CCDCFS performed an assessment to determine whether D.R. required any services and

it was determined that he needed no services.

       {¶23} T.R.’s guardian ad litem likewise recommended that legal custody be

granted to D.R. She stated that D.R. was “doing a great job with his son” and that she

found T.R. to be “extremely polite and well mannered” and “[v]ery respectful of his

father.” She stated that T.R. was enjoying football and was “enthusiastic about starting

school in the fall.” She stated that T.R. was “very reluctant” to return to his mother’s

home “because he did not want to be beaten by an extension cord or broomstick” and was

“frustrated” because his mother “didn’t really give Tapestry a chance.”

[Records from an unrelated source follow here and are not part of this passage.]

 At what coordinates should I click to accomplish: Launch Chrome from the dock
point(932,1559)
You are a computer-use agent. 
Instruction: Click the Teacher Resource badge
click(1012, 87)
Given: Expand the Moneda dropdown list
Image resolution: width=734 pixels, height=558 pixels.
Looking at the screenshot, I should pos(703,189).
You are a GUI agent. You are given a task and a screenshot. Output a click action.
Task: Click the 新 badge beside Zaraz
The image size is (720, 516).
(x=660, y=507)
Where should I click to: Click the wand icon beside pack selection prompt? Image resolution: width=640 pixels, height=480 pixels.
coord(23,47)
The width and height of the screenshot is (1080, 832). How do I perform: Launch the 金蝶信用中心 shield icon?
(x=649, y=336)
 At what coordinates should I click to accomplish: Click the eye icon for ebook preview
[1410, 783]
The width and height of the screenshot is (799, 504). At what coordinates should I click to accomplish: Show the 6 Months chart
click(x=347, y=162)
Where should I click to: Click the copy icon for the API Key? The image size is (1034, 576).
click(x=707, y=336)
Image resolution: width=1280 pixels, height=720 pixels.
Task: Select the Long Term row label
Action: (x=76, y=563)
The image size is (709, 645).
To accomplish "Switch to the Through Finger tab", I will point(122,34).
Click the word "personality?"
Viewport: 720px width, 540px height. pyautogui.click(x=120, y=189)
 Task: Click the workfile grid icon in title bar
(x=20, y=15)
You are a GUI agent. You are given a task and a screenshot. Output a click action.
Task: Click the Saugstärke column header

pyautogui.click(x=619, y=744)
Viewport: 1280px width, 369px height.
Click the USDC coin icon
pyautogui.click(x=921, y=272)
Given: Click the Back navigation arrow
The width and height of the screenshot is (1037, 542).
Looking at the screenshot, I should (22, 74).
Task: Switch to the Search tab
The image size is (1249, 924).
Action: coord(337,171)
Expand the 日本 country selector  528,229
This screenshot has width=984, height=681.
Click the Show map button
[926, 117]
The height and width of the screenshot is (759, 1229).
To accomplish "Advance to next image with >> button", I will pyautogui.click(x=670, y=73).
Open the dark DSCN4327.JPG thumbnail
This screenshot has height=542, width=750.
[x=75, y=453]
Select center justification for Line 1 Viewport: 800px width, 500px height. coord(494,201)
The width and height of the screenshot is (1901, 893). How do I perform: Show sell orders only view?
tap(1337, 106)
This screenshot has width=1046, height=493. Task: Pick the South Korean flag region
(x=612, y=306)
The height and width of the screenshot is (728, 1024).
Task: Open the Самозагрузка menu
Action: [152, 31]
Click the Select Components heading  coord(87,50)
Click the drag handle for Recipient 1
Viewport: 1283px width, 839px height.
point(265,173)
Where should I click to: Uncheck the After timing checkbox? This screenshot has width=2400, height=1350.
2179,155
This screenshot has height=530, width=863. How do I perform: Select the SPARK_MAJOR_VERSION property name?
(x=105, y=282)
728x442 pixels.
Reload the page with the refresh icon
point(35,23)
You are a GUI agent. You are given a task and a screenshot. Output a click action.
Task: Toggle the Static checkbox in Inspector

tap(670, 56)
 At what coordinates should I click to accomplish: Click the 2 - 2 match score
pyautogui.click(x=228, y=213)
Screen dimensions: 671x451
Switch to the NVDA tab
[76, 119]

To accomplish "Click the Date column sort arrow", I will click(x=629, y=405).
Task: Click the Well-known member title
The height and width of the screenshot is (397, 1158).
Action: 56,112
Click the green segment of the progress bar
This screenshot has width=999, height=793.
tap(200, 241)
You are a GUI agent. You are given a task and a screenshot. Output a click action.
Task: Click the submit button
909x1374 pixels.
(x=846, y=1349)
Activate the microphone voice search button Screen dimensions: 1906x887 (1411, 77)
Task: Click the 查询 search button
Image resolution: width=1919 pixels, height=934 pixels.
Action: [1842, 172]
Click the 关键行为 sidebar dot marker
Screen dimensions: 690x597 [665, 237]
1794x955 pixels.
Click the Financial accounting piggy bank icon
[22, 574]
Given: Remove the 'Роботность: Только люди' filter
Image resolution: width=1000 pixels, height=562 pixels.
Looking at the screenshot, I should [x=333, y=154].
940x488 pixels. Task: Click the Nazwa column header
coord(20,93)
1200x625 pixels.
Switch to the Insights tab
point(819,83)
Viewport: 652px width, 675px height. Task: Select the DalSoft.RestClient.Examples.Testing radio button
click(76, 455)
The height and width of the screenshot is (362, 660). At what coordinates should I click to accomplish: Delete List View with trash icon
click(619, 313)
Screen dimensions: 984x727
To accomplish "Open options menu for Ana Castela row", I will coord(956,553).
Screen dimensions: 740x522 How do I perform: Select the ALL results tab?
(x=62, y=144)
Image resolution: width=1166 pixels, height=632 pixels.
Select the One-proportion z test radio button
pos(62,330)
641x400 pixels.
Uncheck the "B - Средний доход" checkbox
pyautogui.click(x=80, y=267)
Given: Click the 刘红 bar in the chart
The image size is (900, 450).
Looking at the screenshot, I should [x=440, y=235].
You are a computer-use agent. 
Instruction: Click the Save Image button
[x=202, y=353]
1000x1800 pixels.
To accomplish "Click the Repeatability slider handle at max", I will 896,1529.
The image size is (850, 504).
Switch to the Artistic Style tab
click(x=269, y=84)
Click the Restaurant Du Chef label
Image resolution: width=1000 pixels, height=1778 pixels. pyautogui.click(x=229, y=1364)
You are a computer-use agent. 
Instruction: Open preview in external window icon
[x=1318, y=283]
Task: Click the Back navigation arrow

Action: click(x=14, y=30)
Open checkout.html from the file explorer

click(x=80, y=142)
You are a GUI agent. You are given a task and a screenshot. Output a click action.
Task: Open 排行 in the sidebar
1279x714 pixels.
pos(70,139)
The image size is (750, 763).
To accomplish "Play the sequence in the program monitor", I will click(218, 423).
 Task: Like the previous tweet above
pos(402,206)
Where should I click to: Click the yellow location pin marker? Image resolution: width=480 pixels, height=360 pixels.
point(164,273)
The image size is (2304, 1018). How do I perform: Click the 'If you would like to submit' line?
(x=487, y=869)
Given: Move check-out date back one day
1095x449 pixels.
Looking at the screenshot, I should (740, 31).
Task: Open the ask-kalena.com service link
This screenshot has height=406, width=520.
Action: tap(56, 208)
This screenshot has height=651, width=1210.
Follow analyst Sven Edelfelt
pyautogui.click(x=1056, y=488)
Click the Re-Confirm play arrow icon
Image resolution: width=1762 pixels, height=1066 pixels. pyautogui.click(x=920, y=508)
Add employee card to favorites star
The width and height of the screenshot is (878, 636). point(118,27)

       {¶24} The magistrate determined that CCDCFS had made reasonable efforts to

return T.R. to his mother’s home and that it was in T.R.’s best interests that legal custody

be granted to his father. Accordingly, the magistrate ordered that T.R. be committed to

the legal custody of D.R.3


       3
         In determining that it would be in T.R.’s best interest to be committed to the legal custody of
his father, the magistrate made the following factual findings:

       The Court finds that [CCDCFS] has made reasonable efforts to prevent the removal of
       the child, to eliminate the continued removal of the child from his home, or to make it
       possible for the child to return home. Services offered to Mother were Tapestry
       services at her request and then failed to participate in those services. CCDCFS
       offered a mental health assessment, substance abuse assessment and assistance with
       basic needs. Mother is not compliant and refuses to cooperate with Agency. There
       were no recommendations for Father and no services are needed. Child is doing very
       well with Father. Child wishes to remain in the father’s custody.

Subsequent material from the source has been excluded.